## [EXERCISE REQUIREMENTS]
Retype the lines below without any changes, starting at the very first one and ending at the line that contains "I want to click on UNTERNEHMEN, so".

• • • •

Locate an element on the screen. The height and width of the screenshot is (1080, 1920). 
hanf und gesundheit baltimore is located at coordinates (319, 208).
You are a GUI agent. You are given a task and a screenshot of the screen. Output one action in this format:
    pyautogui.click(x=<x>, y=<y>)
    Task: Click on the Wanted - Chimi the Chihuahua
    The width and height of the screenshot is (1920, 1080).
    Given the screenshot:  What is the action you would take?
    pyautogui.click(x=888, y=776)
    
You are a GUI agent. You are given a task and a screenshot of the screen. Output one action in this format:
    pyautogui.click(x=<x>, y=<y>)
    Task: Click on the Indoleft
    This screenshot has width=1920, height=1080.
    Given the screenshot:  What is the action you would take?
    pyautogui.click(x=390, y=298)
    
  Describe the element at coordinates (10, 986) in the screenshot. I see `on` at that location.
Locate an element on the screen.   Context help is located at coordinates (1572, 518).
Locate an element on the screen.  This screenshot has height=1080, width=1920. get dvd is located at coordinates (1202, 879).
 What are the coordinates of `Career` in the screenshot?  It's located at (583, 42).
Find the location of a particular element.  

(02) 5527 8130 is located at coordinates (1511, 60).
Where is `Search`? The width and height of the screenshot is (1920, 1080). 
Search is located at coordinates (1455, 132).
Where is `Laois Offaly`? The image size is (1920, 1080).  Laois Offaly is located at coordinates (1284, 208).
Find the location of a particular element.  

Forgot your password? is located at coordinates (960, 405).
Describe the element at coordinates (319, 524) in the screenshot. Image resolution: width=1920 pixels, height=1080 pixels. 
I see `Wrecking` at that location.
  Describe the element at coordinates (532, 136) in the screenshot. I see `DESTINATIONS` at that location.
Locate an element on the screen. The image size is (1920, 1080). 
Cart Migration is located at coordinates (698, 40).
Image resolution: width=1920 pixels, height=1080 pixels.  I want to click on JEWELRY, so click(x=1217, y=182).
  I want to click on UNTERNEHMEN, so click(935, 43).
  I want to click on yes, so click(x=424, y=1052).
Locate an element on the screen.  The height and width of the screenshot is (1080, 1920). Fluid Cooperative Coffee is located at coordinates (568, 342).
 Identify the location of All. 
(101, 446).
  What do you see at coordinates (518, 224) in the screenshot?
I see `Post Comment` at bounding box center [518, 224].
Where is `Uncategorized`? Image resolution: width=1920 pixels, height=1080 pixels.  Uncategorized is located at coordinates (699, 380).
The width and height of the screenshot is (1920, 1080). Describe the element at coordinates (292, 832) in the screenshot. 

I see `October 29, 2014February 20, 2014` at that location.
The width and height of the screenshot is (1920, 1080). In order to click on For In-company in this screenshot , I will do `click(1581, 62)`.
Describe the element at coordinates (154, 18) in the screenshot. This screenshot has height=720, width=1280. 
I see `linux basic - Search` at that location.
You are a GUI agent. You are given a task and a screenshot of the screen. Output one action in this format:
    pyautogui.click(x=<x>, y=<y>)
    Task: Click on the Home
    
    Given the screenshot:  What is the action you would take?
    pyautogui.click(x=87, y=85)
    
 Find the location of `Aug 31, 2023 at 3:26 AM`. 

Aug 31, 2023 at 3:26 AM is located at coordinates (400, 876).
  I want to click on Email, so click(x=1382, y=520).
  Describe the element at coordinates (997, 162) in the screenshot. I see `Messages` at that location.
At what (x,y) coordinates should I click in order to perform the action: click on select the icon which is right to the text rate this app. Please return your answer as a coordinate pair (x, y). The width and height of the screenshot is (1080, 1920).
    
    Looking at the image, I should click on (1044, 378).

• • • •

## [TASK SOLUTION]
Locate an element on the screen. The height and width of the screenshot is (1080, 1920). 
hanf und gesundheit baltimore is located at coordinates (319, 208).
You are a GUI agent. You are given a task and a screenshot of the screen. Output one action in this format:
    pyautogui.click(x=<x>, y=<y>)
    Task: Click on the Wanted - Chimi the Chihuahua
    The width and height of the screenshot is (1920, 1080).
    Given the screenshot:  What is the action you would take?
    pyautogui.click(x=888, y=776)
    
You are a GUI agent. You are given a task and a screenshot of the screen. Output one action in this format:
    pyautogui.click(x=<x>, y=<y>)
    Task: Click on the Indoleft
    This screenshot has width=1920, height=1080.
    Given the screenshot:  What is the action you would take?
    pyautogui.click(x=390, y=298)
    
  Describe the element at coordinates (10, 986) in the screenshot. I see `on` at that location.
Locate an element on the screen.   Context help is located at coordinates (1572, 518).
Locate an element on the screen.  This screenshot has height=1080, width=1920. get dvd is located at coordinates (1202, 879).
 What are the coordinates of `Career` in the screenshot?  It's located at (583, 42).
Find the location of a particular element.  

(02) 5527 8130 is located at coordinates (1511, 60).
Where is `Search`? The width and height of the screenshot is (1920, 1080). 
Search is located at coordinates (1455, 132).
Where is `Laois Offaly`? The image size is (1920, 1080).  Laois Offaly is located at coordinates (1284, 208).
Find the location of a particular element.  

Forgot your password? is located at coordinates (960, 405).
Describe the element at coordinates (319, 524) in the screenshot. Image resolution: width=1920 pixels, height=1080 pixels. 
I see `Wrecking` at that location.
  Describe the element at coordinates (532, 136) in the screenshot. I see `DESTINATIONS` at that location.
Locate an element on the screen. The image size is (1920, 1080). 
Cart Migration is located at coordinates (698, 40).
Image resolution: width=1920 pixels, height=1080 pixels.  I want to click on JEWELRY, so click(x=1217, y=182).
  I want to click on UNTERNEHMEN, so click(935, 43).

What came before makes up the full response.